Submitted to the Florida Supreme Court on May 21, the grand jury’s second interim report details various topics not covered in the first, such as the prevalence of natural immunity among those infected with Covid and medications used to treat infected patients. Much like the first report, this new analysis contains damning information about how the “expert” class did not, in fact, “follow the science.”
Infection-derived immunity (IDI), or “natural immunity,” is not a new phenomenon.
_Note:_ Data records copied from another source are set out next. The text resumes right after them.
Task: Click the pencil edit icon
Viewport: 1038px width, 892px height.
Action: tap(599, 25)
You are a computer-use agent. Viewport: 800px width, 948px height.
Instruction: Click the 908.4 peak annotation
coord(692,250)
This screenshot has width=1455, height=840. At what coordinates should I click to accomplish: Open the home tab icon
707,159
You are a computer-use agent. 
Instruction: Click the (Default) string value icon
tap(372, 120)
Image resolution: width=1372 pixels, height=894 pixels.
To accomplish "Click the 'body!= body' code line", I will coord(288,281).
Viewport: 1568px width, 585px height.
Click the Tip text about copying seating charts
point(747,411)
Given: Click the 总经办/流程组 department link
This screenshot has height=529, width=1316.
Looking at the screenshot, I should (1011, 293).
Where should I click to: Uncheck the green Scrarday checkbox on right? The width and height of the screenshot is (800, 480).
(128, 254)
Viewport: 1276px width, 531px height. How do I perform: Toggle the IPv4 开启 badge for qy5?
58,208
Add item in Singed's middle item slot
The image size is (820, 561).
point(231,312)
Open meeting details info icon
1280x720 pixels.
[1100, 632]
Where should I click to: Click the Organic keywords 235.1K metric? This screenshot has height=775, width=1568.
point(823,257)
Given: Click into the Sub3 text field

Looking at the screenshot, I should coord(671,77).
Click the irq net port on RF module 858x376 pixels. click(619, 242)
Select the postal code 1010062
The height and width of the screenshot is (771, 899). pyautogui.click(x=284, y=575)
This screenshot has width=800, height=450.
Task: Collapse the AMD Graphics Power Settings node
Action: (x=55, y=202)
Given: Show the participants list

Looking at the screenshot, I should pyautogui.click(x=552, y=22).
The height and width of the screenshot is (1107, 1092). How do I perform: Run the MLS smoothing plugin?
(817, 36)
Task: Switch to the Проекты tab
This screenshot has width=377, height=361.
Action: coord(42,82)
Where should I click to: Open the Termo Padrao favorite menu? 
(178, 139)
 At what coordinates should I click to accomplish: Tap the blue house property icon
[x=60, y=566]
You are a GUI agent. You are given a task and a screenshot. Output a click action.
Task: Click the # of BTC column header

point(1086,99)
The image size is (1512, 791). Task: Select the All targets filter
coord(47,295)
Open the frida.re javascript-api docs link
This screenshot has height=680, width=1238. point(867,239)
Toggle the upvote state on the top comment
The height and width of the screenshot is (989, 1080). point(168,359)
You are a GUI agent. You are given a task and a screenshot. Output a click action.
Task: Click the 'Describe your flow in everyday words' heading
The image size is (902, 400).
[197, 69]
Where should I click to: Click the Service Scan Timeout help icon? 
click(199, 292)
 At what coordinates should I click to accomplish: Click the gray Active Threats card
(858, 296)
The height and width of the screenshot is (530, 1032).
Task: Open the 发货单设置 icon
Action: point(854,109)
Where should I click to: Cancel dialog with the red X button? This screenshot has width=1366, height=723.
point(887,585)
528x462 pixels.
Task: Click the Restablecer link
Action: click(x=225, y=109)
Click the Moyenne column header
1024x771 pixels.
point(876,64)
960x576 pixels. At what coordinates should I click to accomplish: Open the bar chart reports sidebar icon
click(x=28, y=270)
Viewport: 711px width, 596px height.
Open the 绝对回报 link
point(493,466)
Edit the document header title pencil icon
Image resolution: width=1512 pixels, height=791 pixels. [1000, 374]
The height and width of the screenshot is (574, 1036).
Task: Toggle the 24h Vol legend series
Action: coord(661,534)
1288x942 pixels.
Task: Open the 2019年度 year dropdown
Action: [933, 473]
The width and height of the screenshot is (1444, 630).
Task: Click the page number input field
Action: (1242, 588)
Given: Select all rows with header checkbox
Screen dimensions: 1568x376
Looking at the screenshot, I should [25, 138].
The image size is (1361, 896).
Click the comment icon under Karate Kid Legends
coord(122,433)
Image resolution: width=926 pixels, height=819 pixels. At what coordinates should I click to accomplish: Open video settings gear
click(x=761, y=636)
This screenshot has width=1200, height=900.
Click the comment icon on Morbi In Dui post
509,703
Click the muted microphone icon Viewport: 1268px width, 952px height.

As noted by the grand jury, the human body acquiring natural protection from harmful antigens via infection is a concept that has existed for “thousands of years.”
While the grand jury noted the difficulty in finding effective treatments for a new virus amid a global outbreak, it lamented how some government health officials committed “avoidable mistakes” when it came to “messaging and communication” with the American public about potential early treatment options. Among the most notable was the “expert” class’s war against hydroxychloroquine, a commonly used drug often prescribed to treat malaria.
The grand jury similarly examined the “bizarre” information warfare against ivermectin, a Nobel Prize-winning antiparasitic medication approved for human use in 1987. While researchers published studies both supporting and disproving the drug’s efficacy against Covid, the same aforementioned government and media figures engaged in a “pointless, ugly war of words over a proven-safe drug with questionable effectiveness.”
Above all, the grand jury highlighted how government health “experts” and legacy media’s efforts to squash debate about the efficacy of drugs like ivermectin created an avoidable scenario in which individuals who felt they were being lied to took matters into their own hands.